━━━━━ Source information ━━━━━

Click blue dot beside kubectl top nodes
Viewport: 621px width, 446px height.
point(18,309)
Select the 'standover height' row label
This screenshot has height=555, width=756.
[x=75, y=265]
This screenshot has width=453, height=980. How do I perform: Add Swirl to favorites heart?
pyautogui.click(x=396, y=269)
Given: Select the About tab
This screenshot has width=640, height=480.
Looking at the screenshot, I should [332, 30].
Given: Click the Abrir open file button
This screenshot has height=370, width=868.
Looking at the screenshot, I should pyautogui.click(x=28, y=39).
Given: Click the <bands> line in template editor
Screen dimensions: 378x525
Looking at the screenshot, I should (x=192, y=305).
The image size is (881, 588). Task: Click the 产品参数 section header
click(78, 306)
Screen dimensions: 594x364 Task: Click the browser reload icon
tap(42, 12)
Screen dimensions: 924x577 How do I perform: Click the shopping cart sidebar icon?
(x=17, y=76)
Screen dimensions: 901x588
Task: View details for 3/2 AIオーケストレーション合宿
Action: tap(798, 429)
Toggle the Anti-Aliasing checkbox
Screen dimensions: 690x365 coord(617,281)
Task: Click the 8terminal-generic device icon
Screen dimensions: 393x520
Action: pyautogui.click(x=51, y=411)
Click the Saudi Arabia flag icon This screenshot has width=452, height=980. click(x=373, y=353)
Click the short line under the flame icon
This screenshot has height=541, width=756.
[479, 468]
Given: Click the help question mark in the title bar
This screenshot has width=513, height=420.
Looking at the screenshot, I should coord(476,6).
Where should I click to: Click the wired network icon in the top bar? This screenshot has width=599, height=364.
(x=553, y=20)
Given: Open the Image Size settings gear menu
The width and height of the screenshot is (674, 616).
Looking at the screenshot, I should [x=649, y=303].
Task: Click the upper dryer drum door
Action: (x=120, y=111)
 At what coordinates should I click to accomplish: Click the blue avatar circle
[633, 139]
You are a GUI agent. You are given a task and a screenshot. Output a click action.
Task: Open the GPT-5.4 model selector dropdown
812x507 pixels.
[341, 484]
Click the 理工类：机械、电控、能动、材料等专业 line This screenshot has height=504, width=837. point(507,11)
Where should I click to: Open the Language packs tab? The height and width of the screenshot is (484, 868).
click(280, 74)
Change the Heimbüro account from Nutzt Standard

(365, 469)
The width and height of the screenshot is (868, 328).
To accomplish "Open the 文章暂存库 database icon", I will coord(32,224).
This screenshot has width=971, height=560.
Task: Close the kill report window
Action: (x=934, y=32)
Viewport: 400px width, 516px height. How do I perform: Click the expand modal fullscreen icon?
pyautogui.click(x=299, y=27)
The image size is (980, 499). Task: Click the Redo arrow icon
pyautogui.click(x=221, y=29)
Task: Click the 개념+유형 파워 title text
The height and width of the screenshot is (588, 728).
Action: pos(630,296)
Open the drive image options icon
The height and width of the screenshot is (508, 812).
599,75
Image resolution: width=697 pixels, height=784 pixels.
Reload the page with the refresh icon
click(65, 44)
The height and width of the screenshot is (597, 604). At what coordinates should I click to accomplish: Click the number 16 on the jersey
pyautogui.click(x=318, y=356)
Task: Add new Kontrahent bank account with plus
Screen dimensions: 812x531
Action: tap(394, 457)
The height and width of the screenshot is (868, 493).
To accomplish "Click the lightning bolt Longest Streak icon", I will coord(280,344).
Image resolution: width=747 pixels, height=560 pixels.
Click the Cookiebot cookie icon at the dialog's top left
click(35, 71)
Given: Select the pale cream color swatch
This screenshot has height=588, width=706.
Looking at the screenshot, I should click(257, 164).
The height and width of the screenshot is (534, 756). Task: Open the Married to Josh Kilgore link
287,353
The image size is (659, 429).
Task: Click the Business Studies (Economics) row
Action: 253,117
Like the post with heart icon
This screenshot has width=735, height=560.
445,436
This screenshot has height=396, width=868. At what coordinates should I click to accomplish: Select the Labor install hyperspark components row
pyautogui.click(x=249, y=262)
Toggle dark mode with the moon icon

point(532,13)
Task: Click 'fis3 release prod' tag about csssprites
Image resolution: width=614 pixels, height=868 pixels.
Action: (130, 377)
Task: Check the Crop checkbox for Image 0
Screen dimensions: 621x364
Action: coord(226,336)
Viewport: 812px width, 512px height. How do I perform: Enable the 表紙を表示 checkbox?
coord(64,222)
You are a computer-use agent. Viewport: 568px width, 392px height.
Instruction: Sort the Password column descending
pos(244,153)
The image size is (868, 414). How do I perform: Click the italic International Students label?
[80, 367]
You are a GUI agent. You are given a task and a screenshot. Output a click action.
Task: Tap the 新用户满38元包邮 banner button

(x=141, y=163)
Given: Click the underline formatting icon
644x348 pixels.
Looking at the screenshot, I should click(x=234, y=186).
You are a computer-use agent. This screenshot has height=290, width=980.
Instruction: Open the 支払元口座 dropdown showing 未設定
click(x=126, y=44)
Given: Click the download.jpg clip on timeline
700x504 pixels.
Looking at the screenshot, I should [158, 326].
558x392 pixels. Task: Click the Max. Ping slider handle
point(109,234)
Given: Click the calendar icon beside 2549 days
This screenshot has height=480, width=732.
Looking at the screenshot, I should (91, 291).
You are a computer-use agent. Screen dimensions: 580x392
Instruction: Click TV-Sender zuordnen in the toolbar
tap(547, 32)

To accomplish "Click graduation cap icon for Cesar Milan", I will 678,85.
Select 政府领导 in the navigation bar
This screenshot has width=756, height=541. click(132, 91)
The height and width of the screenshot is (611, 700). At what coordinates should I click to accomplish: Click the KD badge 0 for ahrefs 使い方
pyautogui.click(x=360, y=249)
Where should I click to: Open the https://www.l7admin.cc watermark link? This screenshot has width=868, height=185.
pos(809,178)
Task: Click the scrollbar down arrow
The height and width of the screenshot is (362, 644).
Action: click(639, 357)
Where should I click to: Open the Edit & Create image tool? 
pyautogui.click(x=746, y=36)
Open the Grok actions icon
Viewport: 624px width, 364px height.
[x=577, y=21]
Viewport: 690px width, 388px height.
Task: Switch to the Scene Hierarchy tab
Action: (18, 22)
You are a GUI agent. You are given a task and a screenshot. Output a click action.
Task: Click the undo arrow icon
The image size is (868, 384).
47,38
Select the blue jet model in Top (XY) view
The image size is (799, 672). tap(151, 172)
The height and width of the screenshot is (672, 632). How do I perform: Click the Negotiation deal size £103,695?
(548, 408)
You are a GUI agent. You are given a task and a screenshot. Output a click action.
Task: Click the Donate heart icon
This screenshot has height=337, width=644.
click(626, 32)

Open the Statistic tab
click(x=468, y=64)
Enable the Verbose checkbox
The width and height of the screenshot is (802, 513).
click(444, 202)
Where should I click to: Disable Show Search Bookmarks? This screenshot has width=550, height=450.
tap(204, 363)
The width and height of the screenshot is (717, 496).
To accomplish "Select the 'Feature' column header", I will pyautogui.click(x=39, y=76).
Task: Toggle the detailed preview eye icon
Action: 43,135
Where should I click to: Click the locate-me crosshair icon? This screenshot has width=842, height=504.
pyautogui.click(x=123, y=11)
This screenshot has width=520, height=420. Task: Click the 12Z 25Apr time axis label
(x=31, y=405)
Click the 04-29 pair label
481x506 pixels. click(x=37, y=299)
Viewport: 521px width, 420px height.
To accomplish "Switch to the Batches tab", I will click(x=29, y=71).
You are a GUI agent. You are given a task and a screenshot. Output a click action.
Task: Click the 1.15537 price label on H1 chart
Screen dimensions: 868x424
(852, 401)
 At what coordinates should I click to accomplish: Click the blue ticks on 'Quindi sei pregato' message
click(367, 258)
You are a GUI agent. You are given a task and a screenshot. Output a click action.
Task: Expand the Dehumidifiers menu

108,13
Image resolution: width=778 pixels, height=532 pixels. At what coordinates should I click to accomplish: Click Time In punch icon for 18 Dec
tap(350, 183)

━━━━━

Work required: Using only the data above, copy out the lines that include the word "computer".

Solution:
You are a computer-use agent. Viewport: 568px width, 392px height.
You are a computer-use agent. This screenshot has height=290, width=980.
You are a computer-use agent. Screen dimensions: 580x392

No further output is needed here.